§ Task description: In your answer, reproduce exactly the lines from the beginning of the listing below through the one containing "Collapse the panel", and only those lines.

§ Stored data:
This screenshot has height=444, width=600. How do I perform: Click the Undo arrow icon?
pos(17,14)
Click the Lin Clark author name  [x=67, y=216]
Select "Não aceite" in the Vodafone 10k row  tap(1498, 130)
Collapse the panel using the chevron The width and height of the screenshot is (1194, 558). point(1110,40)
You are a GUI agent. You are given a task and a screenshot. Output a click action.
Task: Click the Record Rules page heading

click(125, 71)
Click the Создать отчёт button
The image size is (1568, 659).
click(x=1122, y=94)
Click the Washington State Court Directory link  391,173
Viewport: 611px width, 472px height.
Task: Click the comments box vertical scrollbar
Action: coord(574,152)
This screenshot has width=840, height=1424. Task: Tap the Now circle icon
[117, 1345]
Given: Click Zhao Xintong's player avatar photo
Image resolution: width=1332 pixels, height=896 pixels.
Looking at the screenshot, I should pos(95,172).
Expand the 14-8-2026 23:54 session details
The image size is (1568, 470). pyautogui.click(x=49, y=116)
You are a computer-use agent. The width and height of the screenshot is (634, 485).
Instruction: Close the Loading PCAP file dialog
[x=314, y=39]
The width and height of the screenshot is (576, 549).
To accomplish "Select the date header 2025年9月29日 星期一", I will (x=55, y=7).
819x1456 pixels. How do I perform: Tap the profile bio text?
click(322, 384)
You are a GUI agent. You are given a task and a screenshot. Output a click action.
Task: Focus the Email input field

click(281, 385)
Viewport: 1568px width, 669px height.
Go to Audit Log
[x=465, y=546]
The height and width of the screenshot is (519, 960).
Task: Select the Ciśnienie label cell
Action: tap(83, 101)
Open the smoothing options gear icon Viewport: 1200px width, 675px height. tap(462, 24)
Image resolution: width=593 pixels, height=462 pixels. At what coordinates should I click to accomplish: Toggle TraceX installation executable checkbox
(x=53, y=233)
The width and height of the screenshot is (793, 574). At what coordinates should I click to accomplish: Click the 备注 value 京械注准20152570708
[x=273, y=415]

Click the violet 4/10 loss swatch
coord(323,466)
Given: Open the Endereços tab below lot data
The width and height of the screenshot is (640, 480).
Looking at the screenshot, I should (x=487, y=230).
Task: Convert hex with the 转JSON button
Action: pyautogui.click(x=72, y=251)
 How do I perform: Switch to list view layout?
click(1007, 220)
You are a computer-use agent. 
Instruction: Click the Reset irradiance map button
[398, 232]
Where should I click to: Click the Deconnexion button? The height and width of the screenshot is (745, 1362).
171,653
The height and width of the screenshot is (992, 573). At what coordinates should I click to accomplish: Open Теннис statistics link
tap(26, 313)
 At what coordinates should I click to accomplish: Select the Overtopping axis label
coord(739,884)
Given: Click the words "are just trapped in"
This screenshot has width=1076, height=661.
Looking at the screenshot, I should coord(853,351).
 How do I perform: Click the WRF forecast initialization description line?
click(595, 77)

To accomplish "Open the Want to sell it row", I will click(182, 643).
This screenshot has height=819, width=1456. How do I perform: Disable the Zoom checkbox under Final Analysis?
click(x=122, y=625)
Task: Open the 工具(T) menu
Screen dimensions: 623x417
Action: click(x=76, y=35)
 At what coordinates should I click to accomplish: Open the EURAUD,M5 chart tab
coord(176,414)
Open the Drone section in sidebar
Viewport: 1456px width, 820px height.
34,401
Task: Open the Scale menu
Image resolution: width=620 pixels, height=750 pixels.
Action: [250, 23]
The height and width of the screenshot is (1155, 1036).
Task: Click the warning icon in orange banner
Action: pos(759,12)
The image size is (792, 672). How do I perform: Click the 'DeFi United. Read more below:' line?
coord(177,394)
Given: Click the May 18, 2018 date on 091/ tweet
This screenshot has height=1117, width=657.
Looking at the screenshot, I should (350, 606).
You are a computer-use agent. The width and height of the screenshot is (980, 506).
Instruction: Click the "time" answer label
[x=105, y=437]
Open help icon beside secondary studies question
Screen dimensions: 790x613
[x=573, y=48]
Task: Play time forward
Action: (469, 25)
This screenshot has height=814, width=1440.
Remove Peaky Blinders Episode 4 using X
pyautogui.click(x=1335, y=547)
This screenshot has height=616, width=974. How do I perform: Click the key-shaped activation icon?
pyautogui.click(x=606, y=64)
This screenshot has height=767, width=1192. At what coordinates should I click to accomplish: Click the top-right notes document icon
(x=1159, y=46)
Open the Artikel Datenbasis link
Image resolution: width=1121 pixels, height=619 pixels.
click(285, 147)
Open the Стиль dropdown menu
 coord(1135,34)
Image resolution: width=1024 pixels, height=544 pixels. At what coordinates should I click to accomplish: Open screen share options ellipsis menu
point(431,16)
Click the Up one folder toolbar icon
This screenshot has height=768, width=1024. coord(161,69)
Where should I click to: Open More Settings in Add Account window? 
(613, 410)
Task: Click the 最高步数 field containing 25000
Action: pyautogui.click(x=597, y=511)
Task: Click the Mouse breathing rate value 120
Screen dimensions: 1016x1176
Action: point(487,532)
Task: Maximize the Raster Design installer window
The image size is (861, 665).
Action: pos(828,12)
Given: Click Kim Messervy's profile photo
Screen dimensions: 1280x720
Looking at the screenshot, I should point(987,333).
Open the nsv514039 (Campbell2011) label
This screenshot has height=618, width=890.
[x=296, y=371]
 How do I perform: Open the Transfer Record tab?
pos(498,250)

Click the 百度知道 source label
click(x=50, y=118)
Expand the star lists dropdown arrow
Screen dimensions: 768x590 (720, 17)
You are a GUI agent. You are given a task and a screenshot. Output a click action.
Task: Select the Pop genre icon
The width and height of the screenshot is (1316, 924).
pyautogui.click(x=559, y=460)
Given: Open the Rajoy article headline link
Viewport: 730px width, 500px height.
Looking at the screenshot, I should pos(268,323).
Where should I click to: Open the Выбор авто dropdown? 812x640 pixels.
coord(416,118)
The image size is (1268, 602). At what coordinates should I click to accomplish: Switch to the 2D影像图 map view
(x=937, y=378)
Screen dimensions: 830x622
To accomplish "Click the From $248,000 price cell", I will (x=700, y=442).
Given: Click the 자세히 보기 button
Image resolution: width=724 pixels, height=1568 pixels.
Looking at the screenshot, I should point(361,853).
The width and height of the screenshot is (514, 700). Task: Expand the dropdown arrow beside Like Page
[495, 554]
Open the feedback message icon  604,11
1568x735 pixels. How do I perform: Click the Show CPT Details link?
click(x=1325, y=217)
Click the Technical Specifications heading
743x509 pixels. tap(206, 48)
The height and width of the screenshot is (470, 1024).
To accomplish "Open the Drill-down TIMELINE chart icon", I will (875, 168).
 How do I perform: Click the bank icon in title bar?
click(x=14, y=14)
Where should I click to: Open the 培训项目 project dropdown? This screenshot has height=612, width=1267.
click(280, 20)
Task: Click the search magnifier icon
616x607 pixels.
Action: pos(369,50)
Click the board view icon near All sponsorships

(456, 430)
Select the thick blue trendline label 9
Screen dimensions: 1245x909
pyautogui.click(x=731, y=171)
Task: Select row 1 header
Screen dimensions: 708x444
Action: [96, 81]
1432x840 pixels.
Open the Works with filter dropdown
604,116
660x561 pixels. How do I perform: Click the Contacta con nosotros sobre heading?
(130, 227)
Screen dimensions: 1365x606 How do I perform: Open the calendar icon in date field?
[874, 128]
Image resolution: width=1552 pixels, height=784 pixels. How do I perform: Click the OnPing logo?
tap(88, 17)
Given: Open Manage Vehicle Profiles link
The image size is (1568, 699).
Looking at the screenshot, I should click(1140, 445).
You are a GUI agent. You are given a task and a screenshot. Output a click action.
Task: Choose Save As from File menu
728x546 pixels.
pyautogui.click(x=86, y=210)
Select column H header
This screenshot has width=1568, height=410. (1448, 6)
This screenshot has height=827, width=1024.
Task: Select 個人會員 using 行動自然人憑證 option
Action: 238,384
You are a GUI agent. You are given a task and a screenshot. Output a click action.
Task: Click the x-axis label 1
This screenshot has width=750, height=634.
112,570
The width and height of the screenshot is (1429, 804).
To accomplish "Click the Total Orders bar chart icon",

§ Reply:
This screenshot has height=444, width=600. How do I perform: Click the Undo arrow icon?
pos(17,14)
Click the Lin Clark author name  [x=67, y=216]
Select "Não aceite" in the Vodafone 10k row  tap(1498, 130)
Collapse the panel using the chevron The width and height of the screenshot is (1194, 558). point(1110,40)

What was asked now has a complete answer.